- _Assigned task_
What you return must be an exact copy of the lines in the listing below between the line holding "Click status icon of the -757. transaction" and the line holding "Task: Click the Starting", inclusive, and nothing more.

- _Supplied data_
+ + + +

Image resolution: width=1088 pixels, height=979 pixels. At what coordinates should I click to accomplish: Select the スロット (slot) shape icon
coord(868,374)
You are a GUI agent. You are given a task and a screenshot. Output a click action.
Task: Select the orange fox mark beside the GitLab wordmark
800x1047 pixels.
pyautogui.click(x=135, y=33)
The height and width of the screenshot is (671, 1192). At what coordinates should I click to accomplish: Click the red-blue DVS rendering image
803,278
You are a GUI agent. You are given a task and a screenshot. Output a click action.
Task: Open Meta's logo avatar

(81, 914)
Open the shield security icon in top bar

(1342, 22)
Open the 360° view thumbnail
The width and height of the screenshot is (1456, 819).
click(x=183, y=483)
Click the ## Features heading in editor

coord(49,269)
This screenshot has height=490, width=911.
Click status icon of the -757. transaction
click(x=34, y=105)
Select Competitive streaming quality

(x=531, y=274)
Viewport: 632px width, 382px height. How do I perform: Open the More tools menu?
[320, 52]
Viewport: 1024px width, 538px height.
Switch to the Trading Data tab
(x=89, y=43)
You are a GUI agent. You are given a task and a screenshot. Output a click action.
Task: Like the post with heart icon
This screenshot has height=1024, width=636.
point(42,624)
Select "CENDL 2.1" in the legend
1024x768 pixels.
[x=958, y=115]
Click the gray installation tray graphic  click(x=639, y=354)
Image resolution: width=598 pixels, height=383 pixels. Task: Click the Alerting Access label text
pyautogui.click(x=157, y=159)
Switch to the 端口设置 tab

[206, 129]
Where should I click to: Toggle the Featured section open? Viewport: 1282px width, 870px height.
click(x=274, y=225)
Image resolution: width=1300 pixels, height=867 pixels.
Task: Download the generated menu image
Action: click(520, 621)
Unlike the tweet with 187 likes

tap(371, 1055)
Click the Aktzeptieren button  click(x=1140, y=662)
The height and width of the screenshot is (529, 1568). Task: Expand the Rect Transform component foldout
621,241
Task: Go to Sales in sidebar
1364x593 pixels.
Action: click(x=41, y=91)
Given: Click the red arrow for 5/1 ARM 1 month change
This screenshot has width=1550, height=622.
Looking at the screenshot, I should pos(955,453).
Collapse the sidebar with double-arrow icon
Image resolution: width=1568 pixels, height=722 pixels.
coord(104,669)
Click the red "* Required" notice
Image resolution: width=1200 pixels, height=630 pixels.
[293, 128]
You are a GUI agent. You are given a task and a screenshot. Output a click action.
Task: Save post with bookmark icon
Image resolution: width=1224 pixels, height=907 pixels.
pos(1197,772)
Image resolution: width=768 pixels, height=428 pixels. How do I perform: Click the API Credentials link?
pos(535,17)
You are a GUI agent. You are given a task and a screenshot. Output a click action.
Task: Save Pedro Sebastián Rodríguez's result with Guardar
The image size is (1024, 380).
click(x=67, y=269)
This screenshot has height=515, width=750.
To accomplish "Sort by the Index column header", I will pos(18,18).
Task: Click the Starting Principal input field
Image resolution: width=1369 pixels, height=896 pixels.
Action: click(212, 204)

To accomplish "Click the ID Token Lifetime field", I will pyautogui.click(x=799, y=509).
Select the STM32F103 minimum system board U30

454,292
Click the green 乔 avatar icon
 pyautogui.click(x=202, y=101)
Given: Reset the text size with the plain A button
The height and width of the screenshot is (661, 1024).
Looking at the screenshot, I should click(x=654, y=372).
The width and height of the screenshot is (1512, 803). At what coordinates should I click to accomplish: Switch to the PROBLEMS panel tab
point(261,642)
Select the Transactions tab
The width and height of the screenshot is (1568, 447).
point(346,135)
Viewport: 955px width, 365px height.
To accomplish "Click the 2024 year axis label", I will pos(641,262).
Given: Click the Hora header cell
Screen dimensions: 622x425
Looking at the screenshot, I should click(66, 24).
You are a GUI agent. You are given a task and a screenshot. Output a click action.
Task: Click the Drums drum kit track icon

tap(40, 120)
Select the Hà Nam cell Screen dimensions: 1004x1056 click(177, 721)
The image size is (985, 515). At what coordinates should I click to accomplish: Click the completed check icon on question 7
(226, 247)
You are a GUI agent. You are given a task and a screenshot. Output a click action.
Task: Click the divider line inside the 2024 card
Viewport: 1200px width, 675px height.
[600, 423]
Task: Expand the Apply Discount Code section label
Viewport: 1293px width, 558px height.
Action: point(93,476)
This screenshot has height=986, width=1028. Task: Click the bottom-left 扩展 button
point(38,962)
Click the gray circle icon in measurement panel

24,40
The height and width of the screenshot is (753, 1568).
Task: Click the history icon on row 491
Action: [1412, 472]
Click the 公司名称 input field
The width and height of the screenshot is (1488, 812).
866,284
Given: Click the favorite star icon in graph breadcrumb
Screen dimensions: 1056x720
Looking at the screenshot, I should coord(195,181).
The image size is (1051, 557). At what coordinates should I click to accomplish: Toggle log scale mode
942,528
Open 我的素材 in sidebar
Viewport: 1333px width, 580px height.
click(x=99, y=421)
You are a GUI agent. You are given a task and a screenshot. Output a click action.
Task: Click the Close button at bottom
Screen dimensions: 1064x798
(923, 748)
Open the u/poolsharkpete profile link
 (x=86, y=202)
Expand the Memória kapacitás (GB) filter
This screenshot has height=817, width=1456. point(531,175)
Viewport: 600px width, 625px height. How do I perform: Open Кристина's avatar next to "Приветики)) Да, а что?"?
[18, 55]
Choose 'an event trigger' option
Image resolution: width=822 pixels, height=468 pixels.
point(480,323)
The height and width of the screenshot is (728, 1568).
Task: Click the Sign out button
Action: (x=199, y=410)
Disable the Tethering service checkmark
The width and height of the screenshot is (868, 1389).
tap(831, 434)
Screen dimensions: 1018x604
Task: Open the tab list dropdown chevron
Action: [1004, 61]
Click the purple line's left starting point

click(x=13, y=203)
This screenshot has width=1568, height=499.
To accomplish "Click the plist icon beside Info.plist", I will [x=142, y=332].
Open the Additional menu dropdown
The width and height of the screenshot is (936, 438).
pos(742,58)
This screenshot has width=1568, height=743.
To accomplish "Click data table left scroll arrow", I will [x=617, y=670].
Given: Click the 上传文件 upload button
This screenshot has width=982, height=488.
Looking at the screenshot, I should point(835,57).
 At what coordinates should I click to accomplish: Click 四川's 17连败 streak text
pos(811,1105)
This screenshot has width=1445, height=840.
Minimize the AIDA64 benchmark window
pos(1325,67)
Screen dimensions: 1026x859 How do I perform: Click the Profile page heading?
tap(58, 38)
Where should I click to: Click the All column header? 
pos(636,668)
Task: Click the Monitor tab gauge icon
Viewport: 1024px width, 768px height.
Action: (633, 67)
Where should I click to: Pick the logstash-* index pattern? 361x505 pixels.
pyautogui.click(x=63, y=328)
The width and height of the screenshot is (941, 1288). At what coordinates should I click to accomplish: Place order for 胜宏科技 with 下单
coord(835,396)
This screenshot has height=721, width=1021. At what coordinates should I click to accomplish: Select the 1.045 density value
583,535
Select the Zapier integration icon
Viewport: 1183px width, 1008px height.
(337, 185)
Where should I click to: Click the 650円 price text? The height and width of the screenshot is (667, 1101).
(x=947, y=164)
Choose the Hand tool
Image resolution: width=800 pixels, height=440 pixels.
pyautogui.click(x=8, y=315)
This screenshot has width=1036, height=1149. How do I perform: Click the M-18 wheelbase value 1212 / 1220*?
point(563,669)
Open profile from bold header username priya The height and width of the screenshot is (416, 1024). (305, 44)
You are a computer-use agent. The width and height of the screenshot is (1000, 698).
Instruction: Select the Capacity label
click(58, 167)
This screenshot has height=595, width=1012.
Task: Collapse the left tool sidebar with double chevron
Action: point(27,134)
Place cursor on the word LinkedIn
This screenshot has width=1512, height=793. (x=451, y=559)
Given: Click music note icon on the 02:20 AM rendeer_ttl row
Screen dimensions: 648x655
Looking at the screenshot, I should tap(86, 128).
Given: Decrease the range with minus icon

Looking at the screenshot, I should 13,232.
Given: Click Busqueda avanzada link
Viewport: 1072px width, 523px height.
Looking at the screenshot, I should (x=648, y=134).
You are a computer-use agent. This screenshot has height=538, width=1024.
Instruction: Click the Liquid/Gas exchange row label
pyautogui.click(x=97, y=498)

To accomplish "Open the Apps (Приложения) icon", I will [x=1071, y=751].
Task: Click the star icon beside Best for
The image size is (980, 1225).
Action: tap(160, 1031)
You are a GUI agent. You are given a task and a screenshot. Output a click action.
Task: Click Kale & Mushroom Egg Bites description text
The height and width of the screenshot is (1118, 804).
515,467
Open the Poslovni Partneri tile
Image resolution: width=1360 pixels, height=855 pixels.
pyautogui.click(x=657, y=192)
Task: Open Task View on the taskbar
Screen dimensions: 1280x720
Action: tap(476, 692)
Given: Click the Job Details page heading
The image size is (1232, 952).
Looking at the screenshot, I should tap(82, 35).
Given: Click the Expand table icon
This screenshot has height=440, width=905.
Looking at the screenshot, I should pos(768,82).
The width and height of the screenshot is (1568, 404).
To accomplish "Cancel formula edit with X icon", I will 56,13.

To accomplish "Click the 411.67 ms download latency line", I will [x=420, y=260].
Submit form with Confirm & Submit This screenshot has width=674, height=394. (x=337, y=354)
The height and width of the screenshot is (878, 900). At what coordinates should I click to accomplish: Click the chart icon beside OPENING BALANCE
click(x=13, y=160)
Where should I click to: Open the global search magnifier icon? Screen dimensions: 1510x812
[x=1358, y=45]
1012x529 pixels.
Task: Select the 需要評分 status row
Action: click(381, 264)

+ + + +

- _Problem solution_
Click status icon of the -757. transaction
click(x=34, y=105)
Select Competitive streaming quality

(x=531, y=274)
Viewport: 632px width, 382px height. How do I perform: Open the More tools menu?
[320, 52]
Viewport: 1024px width, 538px height.
Switch to the Trading Data tab
(x=89, y=43)
You are a GUI agent. You are given a task and a screenshot. Output a click action.
Task: Like the post with heart icon
This screenshot has height=1024, width=636.
point(42,624)
Select "CENDL 2.1" in the legend
1024x768 pixels.
[x=958, y=115]
Click the gray installation tray graphic  click(x=639, y=354)
Image resolution: width=598 pixels, height=383 pixels. Task: Click the Alerting Access label text
pyautogui.click(x=157, y=159)
Switch to the 端口设置 tab

[206, 129]
Where should I click to: Toggle the Featured section open? Viewport: 1282px width, 870px height.
click(x=274, y=225)
Image resolution: width=1300 pixels, height=867 pixels.
Task: Download the generated menu image
Action: click(520, 621)
Unlike the tweet with 187 likes

tap(371, 1055)
Click the Aktzeptieren button  click(x=1140, y=662)
The height and width of the screenshot is (529, 1568). Task: Expand the Rect Transform component foldout
621,241
Task: Go to Sales in sidebar
1364x593 pixels.
Action: click(x=41, y=91)
Given: Click the red arrow for 5/1 ARM 1 month change
This screenshot has width=1550, height=622.
Looking at the screenshot, I should pos(955,453).
Collapse the sidebar with double-arrow icon
Image resolution: width=1568 pixels, height=722 pixels.
coord(104,669)
Click the red "* Required" notice
Image resolution: width=1200 pixels, height=630 pixels.
[293, 128]
You are a GUI agent. You are given a task and a screenshot. Output a click action.
Task: Save post with bookmark icon
Image resolution: width=1224 pixels, height=907 pixels.
pos(1197,772)
Image resolution: width=768 pixels, height=428 pixels. How do I perform: Click the API Credentials link?
pos(535,17)
You are a GUI agent. You are given a task and a screenshot. Output a click action.
Task: Save Pedro Sebastián Rodríguez's result with Guardar
The image size is (1024, 380).
click(x=67, y=269)
This screenshot has height=515, width=750.
To accomplish "Sort by the Index column header", I will pos(18,18).
Task: Click the Starting Principal input field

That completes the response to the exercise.